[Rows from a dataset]
● ● ● ●

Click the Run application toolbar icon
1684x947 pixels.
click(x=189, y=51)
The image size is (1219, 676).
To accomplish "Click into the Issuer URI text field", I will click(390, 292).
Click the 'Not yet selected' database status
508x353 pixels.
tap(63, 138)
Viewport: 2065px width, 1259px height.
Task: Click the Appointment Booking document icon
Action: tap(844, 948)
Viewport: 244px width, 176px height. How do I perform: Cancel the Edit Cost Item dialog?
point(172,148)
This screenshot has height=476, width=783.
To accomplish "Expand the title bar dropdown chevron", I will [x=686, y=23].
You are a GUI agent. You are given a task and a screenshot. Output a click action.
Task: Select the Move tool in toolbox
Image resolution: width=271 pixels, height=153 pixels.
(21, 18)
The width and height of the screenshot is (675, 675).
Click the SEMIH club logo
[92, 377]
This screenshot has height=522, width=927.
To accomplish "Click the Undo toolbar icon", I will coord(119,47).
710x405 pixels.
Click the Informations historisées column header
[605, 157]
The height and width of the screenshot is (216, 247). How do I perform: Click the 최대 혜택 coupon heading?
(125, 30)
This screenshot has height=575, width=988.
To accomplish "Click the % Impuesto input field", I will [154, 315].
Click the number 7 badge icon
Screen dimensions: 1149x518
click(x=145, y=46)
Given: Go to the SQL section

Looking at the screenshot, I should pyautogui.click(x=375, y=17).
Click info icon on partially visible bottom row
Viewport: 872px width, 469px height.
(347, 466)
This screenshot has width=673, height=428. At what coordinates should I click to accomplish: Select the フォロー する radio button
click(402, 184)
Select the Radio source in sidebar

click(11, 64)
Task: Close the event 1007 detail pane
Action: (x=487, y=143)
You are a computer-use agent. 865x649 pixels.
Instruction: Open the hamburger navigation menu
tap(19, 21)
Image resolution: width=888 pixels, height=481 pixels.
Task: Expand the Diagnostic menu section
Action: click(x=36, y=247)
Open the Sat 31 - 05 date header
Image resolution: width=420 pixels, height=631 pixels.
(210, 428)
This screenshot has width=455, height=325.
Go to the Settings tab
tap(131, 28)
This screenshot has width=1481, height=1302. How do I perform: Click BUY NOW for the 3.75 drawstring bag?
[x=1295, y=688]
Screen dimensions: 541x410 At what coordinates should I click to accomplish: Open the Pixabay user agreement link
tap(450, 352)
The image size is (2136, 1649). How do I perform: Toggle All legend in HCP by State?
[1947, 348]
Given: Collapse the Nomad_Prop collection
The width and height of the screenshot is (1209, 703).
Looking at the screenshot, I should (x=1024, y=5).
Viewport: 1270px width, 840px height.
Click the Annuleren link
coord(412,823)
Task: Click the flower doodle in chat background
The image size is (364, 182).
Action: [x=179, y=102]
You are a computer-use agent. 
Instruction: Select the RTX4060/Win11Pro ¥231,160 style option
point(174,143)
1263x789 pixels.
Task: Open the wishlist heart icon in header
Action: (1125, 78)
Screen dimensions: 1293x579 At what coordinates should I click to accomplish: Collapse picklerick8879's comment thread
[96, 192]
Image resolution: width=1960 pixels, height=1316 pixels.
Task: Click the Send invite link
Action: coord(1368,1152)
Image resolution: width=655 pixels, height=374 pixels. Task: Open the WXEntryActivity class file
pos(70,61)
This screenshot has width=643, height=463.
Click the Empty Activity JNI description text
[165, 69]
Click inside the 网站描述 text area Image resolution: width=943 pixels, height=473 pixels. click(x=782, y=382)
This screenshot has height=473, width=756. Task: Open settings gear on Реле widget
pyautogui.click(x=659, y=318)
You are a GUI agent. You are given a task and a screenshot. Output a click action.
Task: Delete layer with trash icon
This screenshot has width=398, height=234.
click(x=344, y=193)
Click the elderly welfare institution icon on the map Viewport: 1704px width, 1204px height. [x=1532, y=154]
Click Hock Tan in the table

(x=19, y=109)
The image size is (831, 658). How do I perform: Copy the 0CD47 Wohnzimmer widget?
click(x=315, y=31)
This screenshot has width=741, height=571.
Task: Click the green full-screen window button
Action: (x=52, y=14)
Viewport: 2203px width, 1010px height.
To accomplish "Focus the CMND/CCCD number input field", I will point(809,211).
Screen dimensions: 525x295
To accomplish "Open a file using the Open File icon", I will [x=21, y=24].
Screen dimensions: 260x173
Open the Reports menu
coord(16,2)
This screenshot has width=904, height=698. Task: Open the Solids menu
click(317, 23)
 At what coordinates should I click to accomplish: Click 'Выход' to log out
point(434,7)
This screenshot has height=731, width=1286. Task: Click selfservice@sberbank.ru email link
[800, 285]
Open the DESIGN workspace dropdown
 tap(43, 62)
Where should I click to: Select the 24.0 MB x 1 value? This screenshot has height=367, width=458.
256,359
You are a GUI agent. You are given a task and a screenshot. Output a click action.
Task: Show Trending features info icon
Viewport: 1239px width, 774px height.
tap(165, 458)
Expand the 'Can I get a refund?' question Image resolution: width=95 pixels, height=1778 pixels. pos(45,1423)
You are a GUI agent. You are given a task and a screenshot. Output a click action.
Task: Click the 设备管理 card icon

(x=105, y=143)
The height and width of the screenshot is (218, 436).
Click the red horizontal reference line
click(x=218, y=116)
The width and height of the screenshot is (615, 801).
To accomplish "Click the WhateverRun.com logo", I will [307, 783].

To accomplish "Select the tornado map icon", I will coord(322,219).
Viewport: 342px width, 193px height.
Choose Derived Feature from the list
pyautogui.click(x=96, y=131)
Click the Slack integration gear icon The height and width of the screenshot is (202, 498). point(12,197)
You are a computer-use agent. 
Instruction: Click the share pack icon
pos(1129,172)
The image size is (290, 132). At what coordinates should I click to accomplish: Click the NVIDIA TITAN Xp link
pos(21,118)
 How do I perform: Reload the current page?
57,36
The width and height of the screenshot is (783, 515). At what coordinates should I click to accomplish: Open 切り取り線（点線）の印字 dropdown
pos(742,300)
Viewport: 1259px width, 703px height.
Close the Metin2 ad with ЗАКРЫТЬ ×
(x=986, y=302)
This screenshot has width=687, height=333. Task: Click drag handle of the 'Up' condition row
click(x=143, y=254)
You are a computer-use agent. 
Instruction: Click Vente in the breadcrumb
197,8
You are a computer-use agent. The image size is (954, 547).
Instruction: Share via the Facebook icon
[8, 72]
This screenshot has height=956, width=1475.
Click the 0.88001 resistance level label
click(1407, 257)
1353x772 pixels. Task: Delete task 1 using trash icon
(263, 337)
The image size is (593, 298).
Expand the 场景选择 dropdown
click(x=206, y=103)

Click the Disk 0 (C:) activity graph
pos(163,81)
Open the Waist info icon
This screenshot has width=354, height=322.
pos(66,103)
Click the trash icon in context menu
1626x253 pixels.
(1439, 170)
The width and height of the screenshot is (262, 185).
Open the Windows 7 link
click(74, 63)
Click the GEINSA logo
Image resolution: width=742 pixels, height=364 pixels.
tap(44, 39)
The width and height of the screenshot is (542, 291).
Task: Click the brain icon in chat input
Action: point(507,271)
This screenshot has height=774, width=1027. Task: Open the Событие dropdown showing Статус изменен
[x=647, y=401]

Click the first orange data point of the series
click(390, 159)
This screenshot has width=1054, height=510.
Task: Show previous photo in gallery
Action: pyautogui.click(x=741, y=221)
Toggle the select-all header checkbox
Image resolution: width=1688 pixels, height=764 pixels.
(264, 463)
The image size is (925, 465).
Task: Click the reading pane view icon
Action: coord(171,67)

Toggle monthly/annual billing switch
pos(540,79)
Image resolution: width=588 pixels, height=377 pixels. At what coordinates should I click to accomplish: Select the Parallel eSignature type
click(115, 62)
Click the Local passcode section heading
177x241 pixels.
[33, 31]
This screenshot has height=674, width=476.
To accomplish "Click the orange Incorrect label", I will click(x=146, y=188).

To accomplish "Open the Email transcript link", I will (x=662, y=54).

● ● ● ●

Exercise directions
Write out the rows word for word, beginning with the very first line and stopping after the line that contains "will click(390, 292).".

The result
Click the Run application toolbar icon
1684x947 pixels.
click(x=189, y=51)
The image size is (1219, 676).
To accomplish "Click into the Issuer URI text field", I will click(390, 292).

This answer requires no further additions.